Pasuruan — Suara ledakan keras memecah ketenangan malam di Desa Rejoso Kidul, Kecamatan Rejoso, Kabupaten Pasuruan, Selasa (21/4/2026) sekitar pukul 21.30 WIB. Warga berhamburan keluar rumah setelah mendengar dentuman yang diduga berasal dari lemparan bondet atau bom ikan di area permukiman.
Informasi yang dihimpun menyebut, seorang pria berinisial S (55), petani setempat, menjadi korban dalam peristiwa tersebut. Ia mengalami luka lecet di tangan kiri dan kaki akibat pecahan kaca yang berserakan di sekitar lokasi kejadian.

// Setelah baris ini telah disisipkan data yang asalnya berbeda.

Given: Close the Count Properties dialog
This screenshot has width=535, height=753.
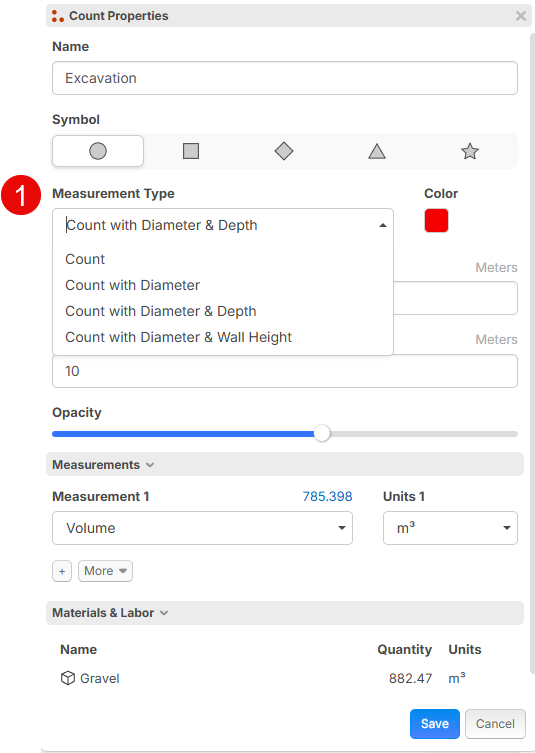Looking at the screenshot, I should click(521, 16).
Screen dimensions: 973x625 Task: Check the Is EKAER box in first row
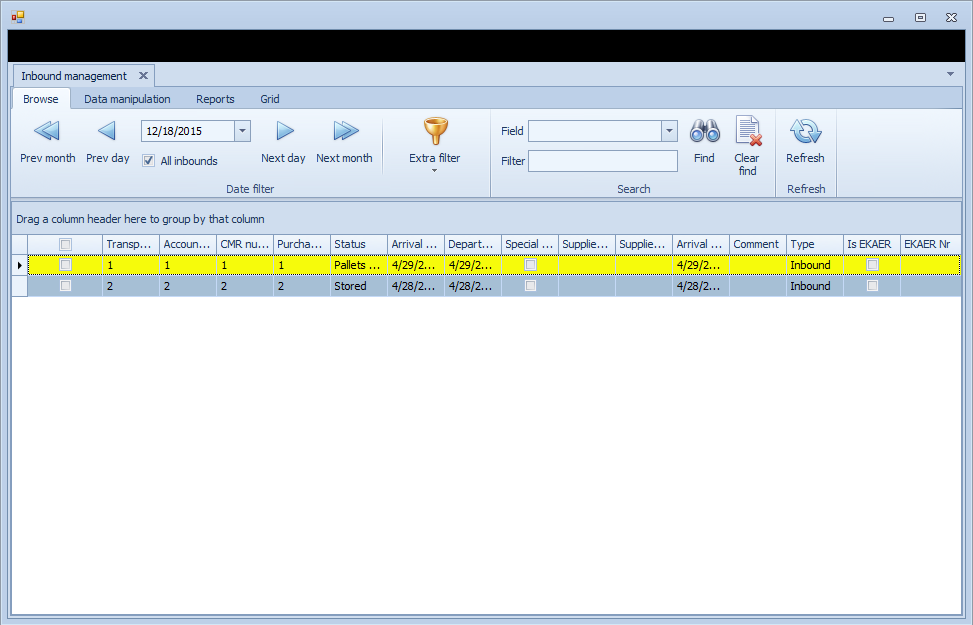(872, 265)
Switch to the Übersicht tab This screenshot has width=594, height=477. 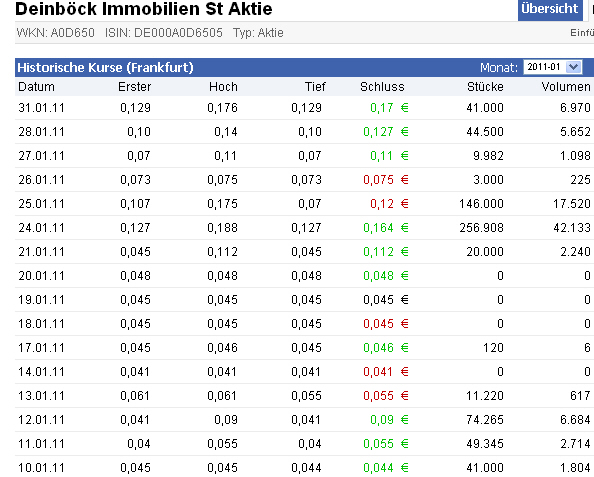550,9
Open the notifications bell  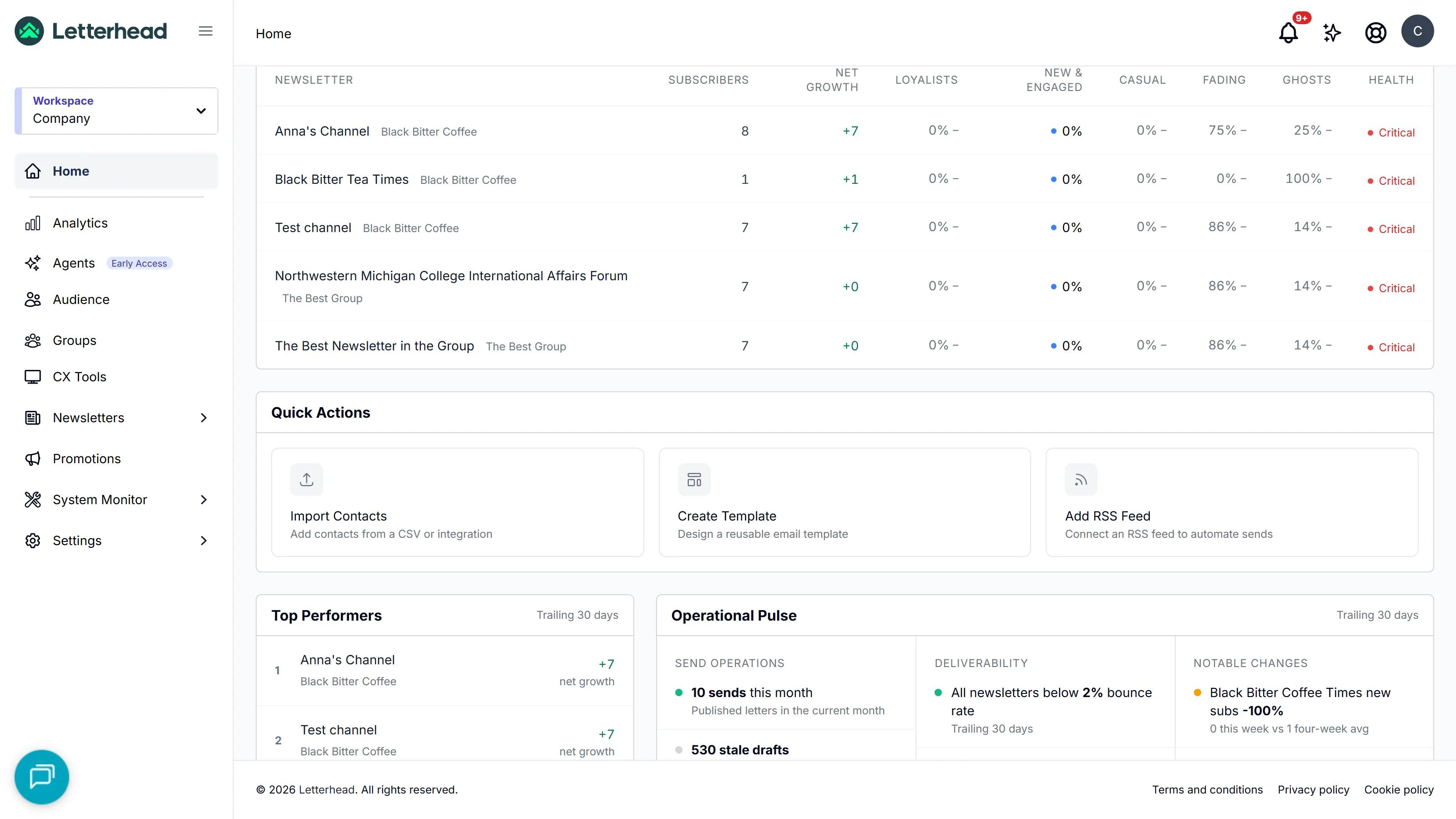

Kapolsek Rejoso, AKP A.P., S.H, bersama anggota segera mendatangi tempat kejadian perkara (TKP) setelah menerima laporan masyarakat. Setiba di lokasi, polisi melakukan olah TKP awal dan meminta keterangan sejumlah saksi.
Berdasarkan keterangan awal korban, aksi pelemparan bondet itu diduga dilakukan oleh seorang pria berinisial M.H (31), warga satu kecamatan yang saat ini diketahui tidak memiliki pekerjaan tetap.
Korban langsung dilarikan ke RSUD Kota Pasuruan untuk mendapatkan perawatan medis. Sementara itu, terduga pelaku sempat diamankan oleh jajaran Satreskrim Polres Pasuruan Kota guna pemeriksaan lebih lanjut.
Namun dalam perkembangan penanganan perkara, tidak ada laporan resmi yang dilanjutkan oleh pihak korban. Peristiwa tersebut diselesaikan secara kekeluargaan karena antara korban dan terduga pelaku sudah saling mengenal dengan baik di lingkungan setempat. Korban juga menyatakan tidak ingin melanjutkan proses hukum.
Meski demikian, aparat kepolisian tetap melakukan pendataan dan memberikan imbauan keras terkait bahaya penggunaan bondet yang dapat mengancam keselamatan warga.
Kapolsek menegaskan bahwa tindakan cepat tetap dilakukan untuk menjaga situasi tetap kondusif dan mencegah kejadian serupa terulang di tengah masyarakat.